Entries from a dataset
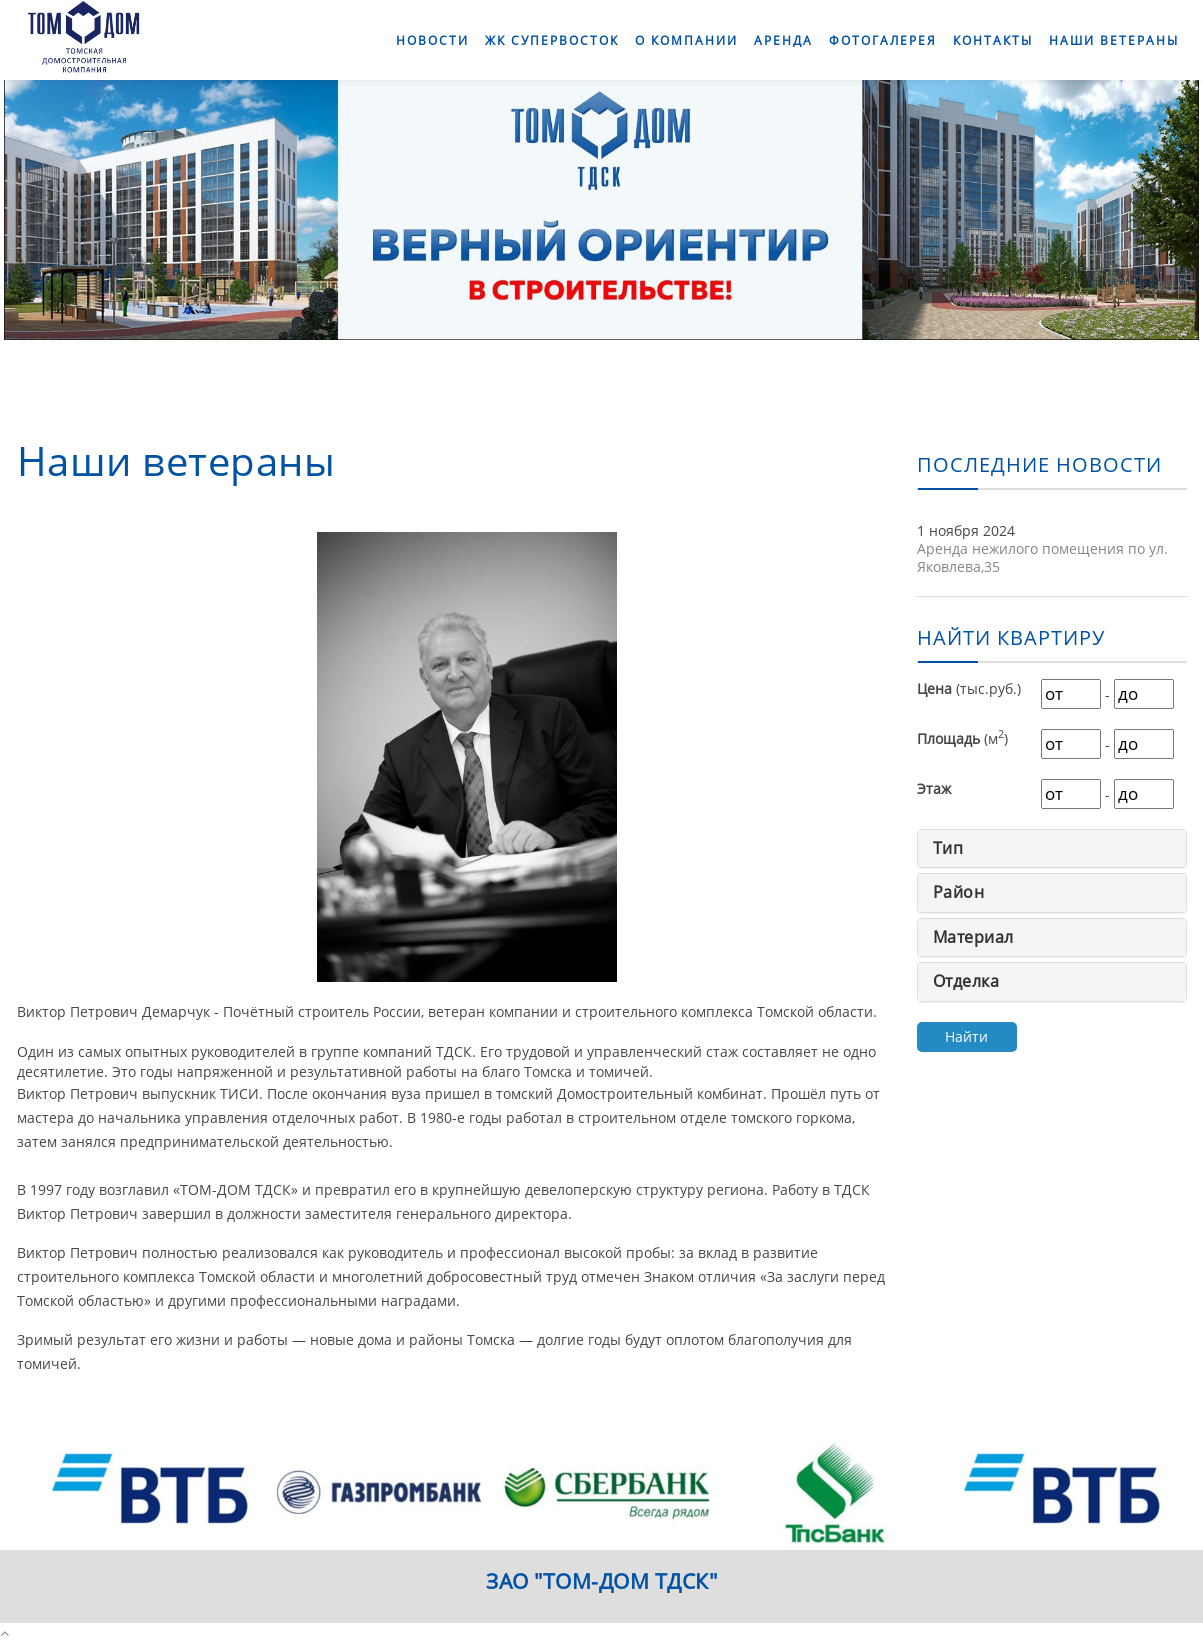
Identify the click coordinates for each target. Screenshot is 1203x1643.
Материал (973, 937)
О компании (686, 40)
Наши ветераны (1114, 40)
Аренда (783, 40)
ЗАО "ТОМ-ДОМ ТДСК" (601, 1581)
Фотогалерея (883, 40)
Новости (432, 40)
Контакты (993, 40)
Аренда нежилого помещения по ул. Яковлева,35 (1042, 557)
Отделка (966, 981)
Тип (948, 848)
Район (959, 892)
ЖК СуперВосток (552, 40)
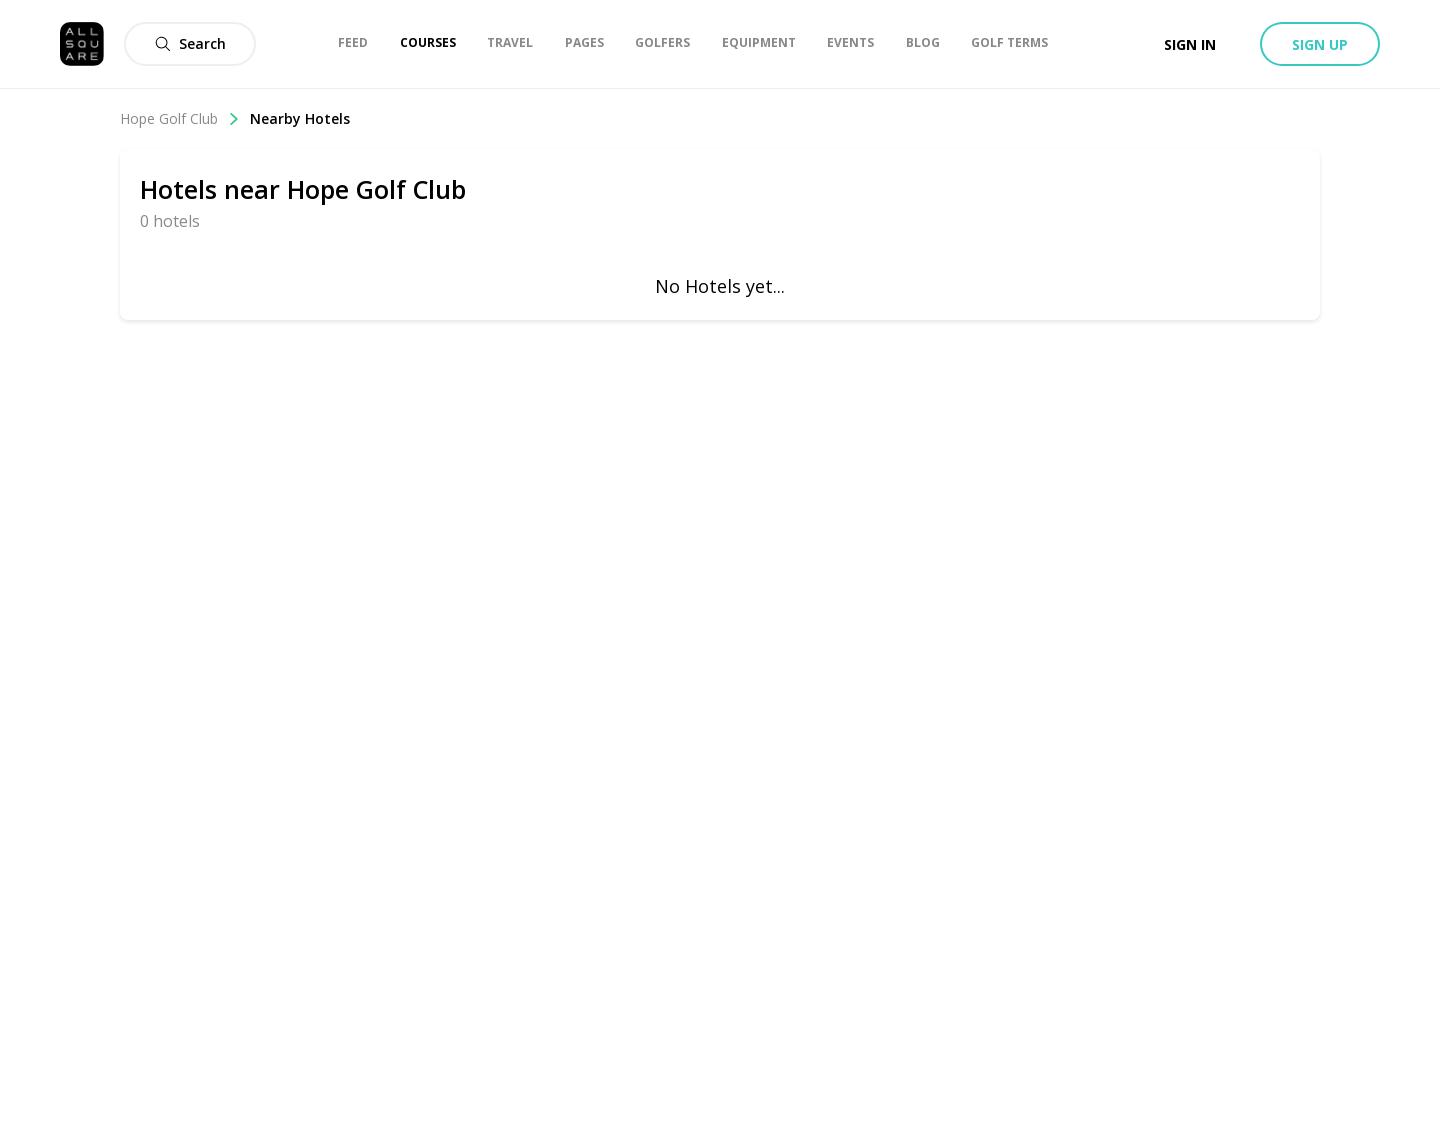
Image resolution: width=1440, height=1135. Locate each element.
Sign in (1190, 44)
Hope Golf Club (180, 118)
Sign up (1320, 44)
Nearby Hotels (300, 118)
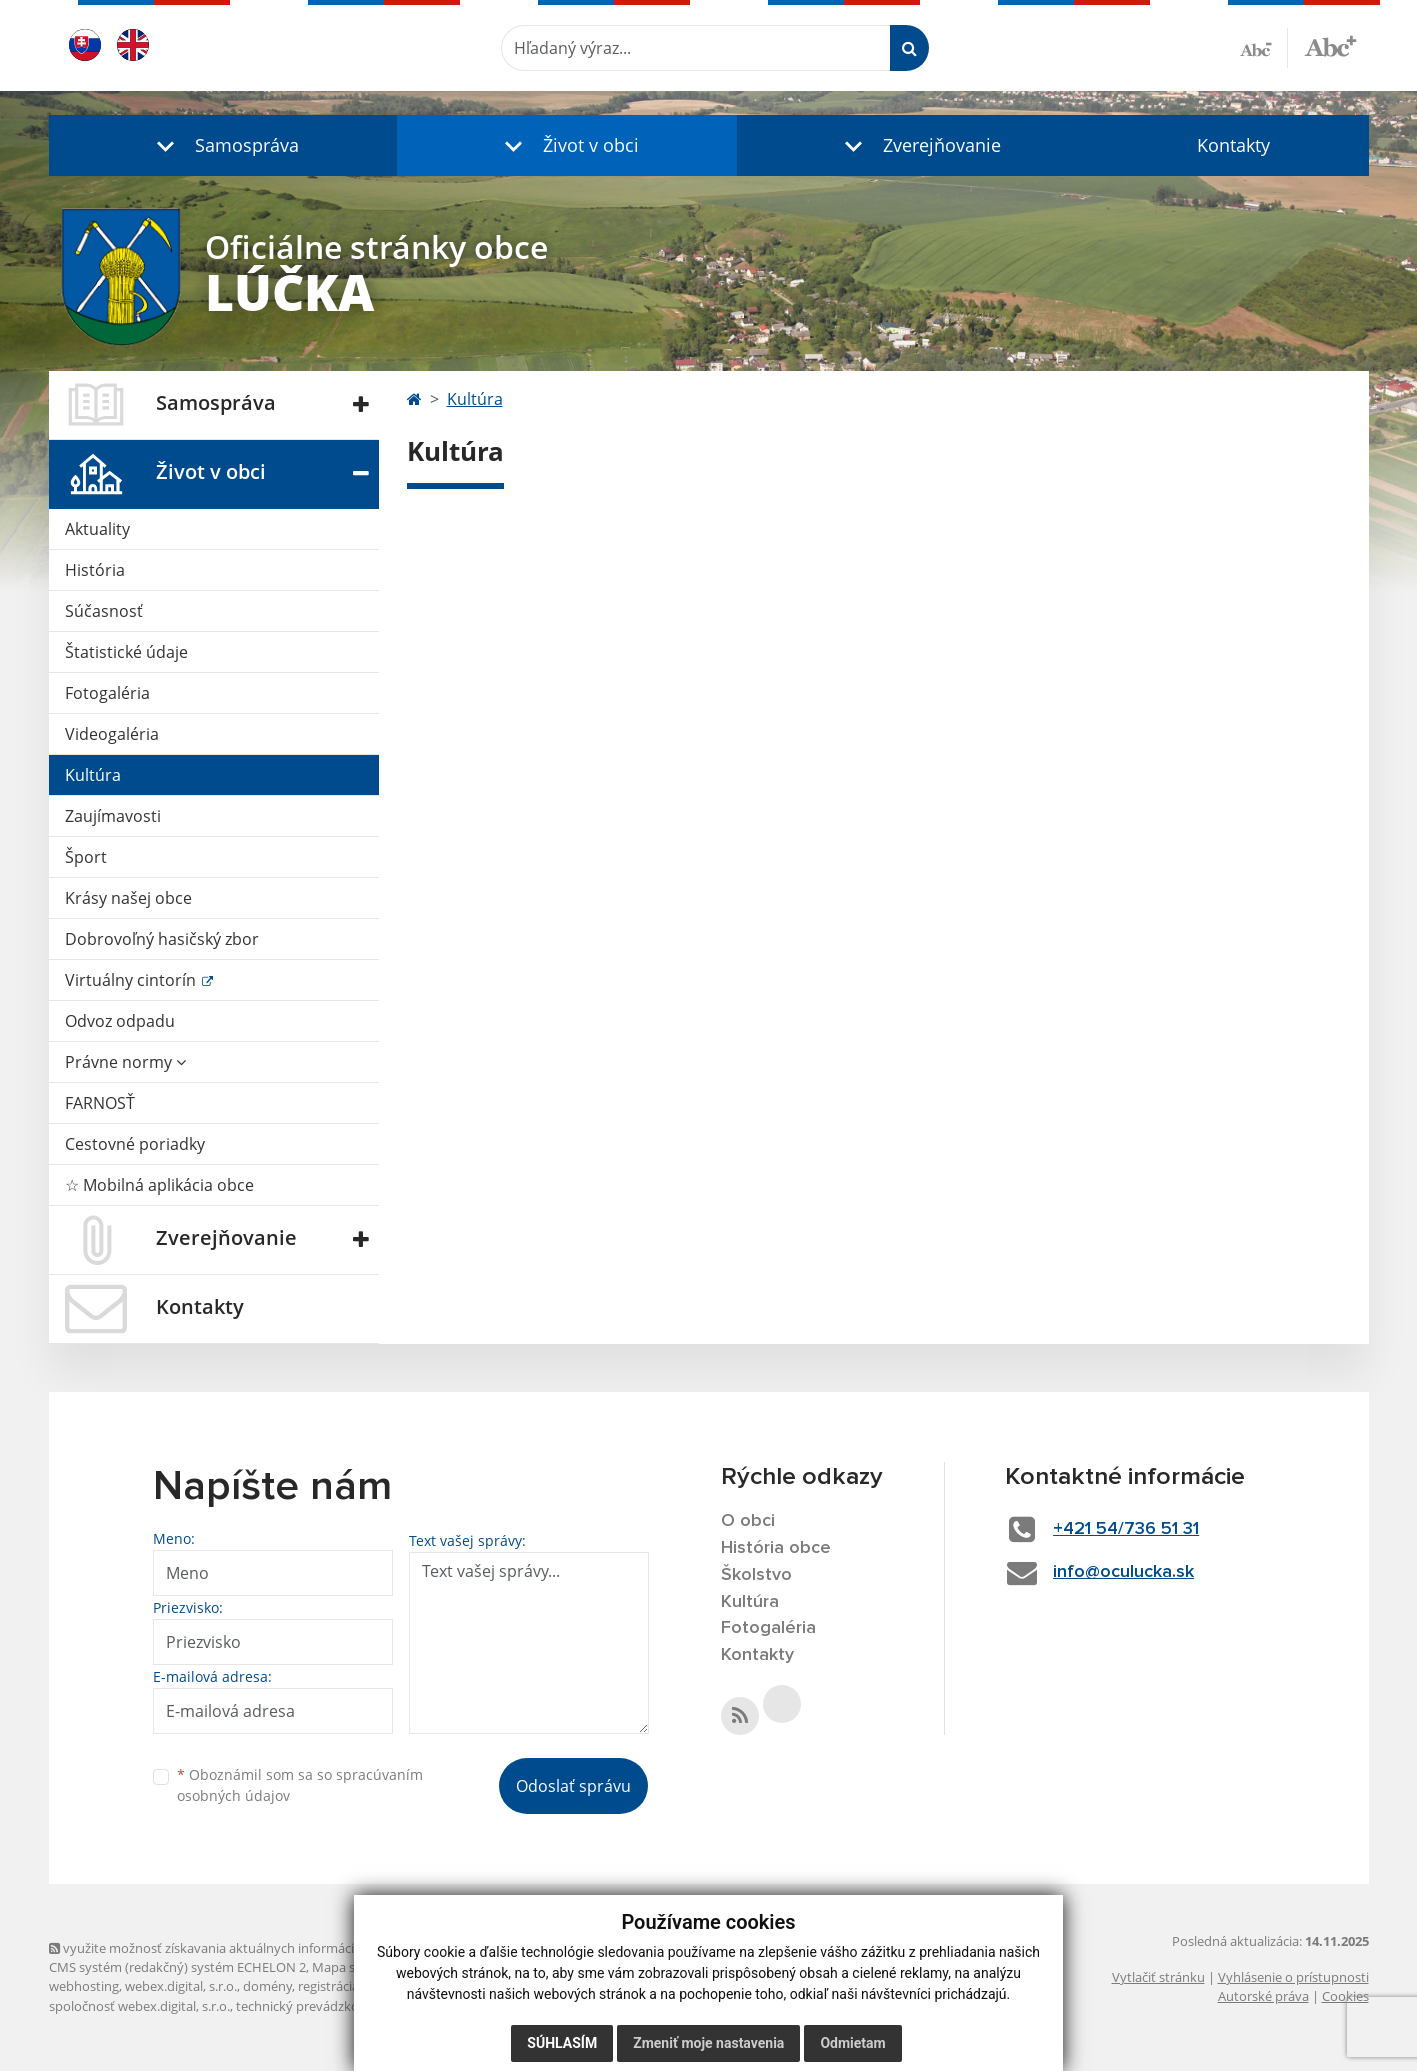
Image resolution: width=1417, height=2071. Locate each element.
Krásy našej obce (128, 898)
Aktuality (97, 529)
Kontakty (1233, 145)
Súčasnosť (104, 611)
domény (267, 1986)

**Task goal**
Copy the records above word for word, including every coordinate pair, but leave out the pictures.

**Answer**
Identify the click coordinates for each target. Screenshot is 1203x1643.
Материал (973, 937)
О компании (686, 40)
Наши ветераны (1114, 40)
Аренда (783, 40)
ЗАО "ТОМ-ДОМ ТДСК" (601, 1581)
Фотогалерея (883, 40)
Новости (432, 40)
Контакты (993, 40)
Аренда нежилого помещения по ул. Яковлева,35 (1042, 557)
Отделка (966, 981)
Тип (948, 848)
Район (959, 892)
ЖК СуперВосток (552, 40)
Image resolution: width=1440, height=1135. Locate each element.
Sign in (1190, 44)
Hope Golf Club (180, 118)
Sign up (1320, 44)
Nearby Hotels (300, 118)
Image resolution: width=1417, height=2071. Locate each element.
Krásy našej obce (128, 898)
Aktuality (97, 529)
Kontakty (1233, 145)
Súčasnosť (104, 611)
domény (267, 1986)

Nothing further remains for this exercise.